Both metropolitan and micropolitan counties of the region have
significant portions of their population in this age group (ages
45-64), but proportions are slightly lower than in rural counties.
Rural counties of the region have a significantly larger portion of
their population 65 years of age and older (19%), especially compared
to metropolitan counties of the region (11%). With nearly half the
rural population 45 years of age and older, the needs of rural
communities of the region and the services required in those
communities are significantly different than in the urban areas.
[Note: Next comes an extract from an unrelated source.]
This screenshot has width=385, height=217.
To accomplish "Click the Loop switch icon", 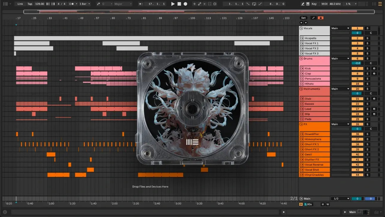I will pyautogui.click(x=254, y=4).
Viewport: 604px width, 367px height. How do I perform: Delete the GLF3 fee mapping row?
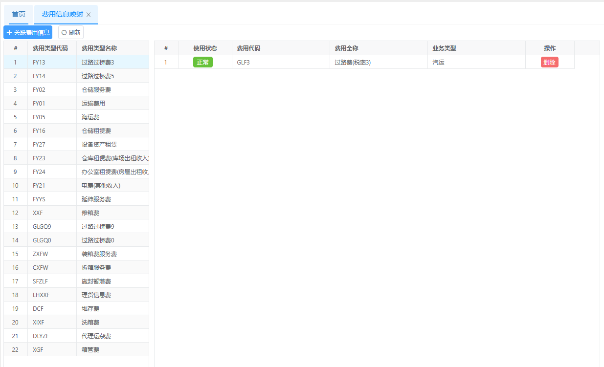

Since the 1980 Census, the Center for Rural Affairs has analyzed Census
data for a multi-state region. For the 2010 Census analysis, selected
counties in Colorado, Montana, Wisconsin and Wyoming have been added to
the examined region to obtain a broader view of the region. The
geographic scope of this analysis is shown in the map below.
Center for Rural Affairs
This map shows the counties
included in the Center for Rural Affairs' new study of demographics in
the Great Plains and Midwest.
The relative
age of rural residents now requires and will continue to require
emphasis on a special set of services. Access to public transportation,
health care, retirement security and the stability of programs tied to
senior populations will continue to be critical for many rural
communities.
In addition, the relatively large rural population of children suggests
the need to maintain or, in some cases, enhance those services and
resources targeted to our youngest citizens. School funding, pediatric
health care services (including the severely resource-deficient rural
mental health system), parks and recreation programs and nutrition
programs are examples of services and resources targeted to rural
children that will be a challenge for rural communities to maintain or
enhance.
How rural communities of this region address the economic and public
financing challenges presented by these demographics is, in our
opinion, one of the defining issues of the near future. How communities
and state and local governments provide the services necessary for
their youngest and oldest rural citizens with a small working and
tax-paying middle will help determine the well-being of the rural parts
of the region. Addressing the issue of the “valley population will help
determine the future of the rural Great Plains and Midwest.